Word and element location data

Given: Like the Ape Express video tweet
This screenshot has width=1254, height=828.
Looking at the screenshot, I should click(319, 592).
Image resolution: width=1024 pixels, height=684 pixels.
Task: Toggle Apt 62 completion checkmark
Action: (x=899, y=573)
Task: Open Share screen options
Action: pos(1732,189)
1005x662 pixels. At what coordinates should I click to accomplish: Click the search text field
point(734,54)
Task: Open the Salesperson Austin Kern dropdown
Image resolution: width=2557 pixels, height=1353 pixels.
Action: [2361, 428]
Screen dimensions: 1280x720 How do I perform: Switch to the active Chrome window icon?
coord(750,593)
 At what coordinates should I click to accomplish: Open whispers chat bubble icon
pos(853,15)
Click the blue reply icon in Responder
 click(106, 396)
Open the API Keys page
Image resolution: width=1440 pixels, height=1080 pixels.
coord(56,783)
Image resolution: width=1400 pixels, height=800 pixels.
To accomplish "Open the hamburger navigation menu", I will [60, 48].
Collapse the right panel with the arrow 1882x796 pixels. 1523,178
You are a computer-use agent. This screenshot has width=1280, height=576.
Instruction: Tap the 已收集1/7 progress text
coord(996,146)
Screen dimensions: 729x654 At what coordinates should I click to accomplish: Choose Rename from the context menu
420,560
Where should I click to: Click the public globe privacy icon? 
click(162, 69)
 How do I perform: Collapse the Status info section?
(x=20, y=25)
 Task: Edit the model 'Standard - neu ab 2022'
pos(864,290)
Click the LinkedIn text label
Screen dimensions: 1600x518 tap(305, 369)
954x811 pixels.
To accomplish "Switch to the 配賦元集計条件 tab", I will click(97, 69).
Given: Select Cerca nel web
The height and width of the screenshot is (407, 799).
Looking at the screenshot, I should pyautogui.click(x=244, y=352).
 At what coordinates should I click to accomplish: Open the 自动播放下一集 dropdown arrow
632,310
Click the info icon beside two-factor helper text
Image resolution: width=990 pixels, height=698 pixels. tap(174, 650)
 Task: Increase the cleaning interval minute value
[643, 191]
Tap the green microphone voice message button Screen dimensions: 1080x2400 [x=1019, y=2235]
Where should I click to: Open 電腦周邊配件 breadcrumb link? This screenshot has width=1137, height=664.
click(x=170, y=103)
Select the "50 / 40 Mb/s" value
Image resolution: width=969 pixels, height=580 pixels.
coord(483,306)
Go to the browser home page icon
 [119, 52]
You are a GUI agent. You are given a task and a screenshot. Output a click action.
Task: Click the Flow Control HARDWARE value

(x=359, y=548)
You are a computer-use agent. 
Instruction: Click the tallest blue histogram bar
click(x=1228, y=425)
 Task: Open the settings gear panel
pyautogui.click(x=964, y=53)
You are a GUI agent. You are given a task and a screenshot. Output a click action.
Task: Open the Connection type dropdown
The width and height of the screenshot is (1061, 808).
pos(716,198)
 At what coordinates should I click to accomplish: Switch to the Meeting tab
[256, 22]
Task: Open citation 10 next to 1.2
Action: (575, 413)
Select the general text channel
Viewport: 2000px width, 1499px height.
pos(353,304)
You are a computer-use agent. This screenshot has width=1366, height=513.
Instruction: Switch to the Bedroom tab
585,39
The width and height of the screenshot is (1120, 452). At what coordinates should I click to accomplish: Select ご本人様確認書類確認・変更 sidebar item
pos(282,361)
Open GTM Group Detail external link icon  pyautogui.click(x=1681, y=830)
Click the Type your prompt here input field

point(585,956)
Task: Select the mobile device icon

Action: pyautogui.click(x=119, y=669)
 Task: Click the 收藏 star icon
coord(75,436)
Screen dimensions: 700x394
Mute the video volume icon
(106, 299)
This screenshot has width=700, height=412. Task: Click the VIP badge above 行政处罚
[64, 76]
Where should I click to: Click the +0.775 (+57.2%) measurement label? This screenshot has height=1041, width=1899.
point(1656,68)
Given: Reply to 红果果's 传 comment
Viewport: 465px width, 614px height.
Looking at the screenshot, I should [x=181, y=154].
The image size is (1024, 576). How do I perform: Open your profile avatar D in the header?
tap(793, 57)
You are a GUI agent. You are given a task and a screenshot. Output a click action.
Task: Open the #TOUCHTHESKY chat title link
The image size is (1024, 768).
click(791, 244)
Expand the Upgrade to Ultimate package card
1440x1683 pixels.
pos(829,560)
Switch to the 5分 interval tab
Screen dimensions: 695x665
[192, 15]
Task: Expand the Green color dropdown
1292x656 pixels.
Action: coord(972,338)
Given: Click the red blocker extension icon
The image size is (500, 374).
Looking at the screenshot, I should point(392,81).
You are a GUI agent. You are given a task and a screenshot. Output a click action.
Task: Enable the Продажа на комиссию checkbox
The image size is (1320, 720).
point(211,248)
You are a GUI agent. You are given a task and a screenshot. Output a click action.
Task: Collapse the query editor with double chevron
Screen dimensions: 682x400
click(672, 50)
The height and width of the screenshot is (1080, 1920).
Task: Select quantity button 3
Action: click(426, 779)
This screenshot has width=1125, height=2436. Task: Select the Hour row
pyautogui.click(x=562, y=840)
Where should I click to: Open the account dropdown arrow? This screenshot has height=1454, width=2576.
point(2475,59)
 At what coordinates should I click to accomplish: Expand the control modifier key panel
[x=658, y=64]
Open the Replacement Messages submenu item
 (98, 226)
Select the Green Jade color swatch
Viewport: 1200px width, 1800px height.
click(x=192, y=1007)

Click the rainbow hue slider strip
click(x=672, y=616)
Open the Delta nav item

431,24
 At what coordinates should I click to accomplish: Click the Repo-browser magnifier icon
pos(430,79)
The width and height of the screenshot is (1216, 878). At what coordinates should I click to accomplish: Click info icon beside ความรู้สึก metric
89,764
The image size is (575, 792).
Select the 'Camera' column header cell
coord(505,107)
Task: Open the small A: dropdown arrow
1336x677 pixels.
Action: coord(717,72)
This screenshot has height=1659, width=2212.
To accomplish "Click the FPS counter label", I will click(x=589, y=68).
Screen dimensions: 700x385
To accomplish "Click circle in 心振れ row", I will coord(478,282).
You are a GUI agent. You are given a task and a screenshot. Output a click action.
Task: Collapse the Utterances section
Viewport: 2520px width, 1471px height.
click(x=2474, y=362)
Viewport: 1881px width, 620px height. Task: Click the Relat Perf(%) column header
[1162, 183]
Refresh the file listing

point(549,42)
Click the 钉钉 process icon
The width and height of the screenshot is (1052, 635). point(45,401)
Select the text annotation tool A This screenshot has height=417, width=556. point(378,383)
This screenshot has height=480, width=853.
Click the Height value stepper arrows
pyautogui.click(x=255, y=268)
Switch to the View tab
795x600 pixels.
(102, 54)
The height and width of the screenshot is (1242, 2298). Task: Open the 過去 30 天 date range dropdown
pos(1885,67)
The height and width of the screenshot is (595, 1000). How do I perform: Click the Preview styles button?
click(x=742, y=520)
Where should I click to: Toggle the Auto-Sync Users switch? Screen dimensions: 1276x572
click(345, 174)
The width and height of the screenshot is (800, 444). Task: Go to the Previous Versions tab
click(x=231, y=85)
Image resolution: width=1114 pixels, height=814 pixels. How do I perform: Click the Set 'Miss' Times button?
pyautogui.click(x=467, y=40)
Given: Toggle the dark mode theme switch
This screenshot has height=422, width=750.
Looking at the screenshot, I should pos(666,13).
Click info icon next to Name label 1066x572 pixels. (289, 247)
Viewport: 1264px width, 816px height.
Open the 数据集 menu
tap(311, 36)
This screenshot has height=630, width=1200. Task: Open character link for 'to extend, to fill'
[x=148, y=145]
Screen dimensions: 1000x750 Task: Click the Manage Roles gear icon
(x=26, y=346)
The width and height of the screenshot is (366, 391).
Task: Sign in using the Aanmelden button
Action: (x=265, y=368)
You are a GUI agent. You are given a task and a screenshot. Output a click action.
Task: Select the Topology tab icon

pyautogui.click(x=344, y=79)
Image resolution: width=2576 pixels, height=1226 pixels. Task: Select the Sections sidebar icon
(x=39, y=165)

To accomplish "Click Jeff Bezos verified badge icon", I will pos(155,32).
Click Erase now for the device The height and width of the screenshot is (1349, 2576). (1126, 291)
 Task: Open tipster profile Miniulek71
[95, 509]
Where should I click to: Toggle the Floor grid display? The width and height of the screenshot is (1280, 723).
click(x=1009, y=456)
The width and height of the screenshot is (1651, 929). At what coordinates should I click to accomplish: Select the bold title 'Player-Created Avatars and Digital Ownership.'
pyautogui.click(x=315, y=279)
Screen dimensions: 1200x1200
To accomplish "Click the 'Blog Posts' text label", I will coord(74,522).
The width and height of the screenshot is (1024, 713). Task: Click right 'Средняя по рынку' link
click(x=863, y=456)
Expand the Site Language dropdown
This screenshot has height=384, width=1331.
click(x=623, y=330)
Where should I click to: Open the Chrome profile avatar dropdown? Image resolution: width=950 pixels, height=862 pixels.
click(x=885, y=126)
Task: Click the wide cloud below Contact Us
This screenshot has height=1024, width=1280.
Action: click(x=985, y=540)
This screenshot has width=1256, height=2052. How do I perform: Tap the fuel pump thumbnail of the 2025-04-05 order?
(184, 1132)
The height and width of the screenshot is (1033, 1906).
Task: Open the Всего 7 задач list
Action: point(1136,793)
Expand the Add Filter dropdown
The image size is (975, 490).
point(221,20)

WHAT YOU HAVE TO DO.
Update the lines from the line with "1005x662 pixels. At" to the line with "coord(750,593)" by replacing "search text field" with "search box", changing nothing else, and give back only those lines.

TASK RESULT.
1005x662 pixels. At what coordinates should I click to accomplish: Click the search box
point(734,54)
Task: Open the Salesperson Austin Kern dropdown
Image resolution: width=2557 pixels, height=1353 pixels.
Action: [2361, 428]
Screen dimensions: 1280x720 How do I perform: Switch to the active Chrome window icon?
coord(750,593)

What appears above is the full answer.